Votre tâche – Les affirmations suivantes concordent-elles avec le texte sur les plantes couvre-sols ? Répondez par oui ou non à chacune, en citant mot pour mot le passage du texte qui tranche. (a) Les plantes couvre-sols sont faciles à voir tout au long de l’année. (b) Les couvre-sols poussent à l’ombre. (c) Le texte affirme que le père a planté ces couvre-sols exprès.

Texte à lire –
Vivre dans l’ombre des autres
En me promenant dans le jardin de mon père récemment, j’ai fait quelques découvertes. Maintenant que la plupart des feuilles des arbres et arbustes sont tombées et qu’une bonne partie des vivaces ont séché, on voit bien ce qui se cache dessous. À peine perceptibles le restant de l’année, des plantes couvre-sols vivent sous les autres végétaux.
J’ai trouvé du gaillet odorant (Galium odoratum), de la petite pervenche (Vinca minor), du lamier (Lamium maculatum) et ce que je crois être de la lierre terrestre (Glechoma hederacea), il s’est échappé de la culture et est devenu une mauvaise herbe dans plusieurs régions (merci aux lecteurs qui m’ont aidé à l’identifier). Ces couvre-sols de petite taille poussent à l’ombre, leur permettant de se répandre et d’occuper les espaces vides laissés par les autres vivaces, arbustes et arbres. Je ne peux plus demander à mon père s’il l’a fait intentionnellement, mais le fait est que ces plantes agissent comme un paillis vivant.

Données recueillies –
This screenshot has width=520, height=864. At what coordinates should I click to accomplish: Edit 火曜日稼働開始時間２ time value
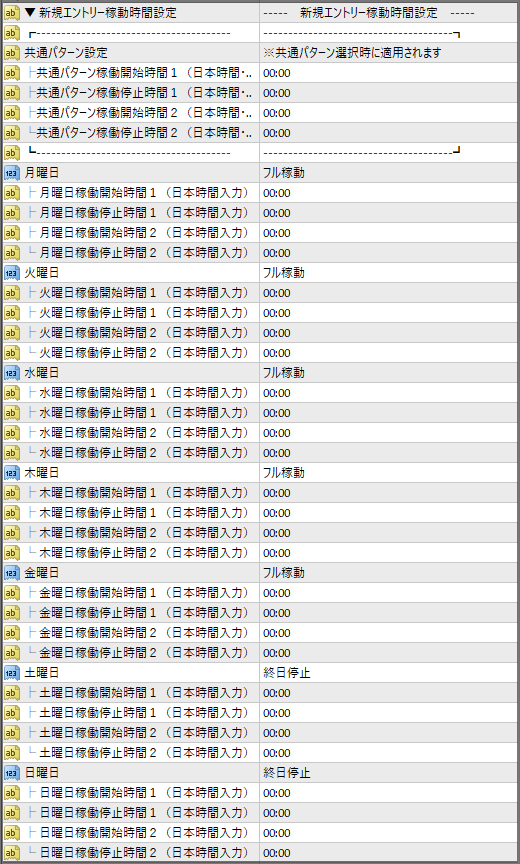pos(389,333)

Solution détaillée –
(a) Non : « À peine perceptibles le restant de l’année, des plantes couvre-sols vivent sous les autres végétaux. »
(b) Oui : « Ces couvre-sols de petite taille poussent à l’ombre »
(c) Non : « Je ne peux plus demander à mon père s’il l’a fait intentionnellement »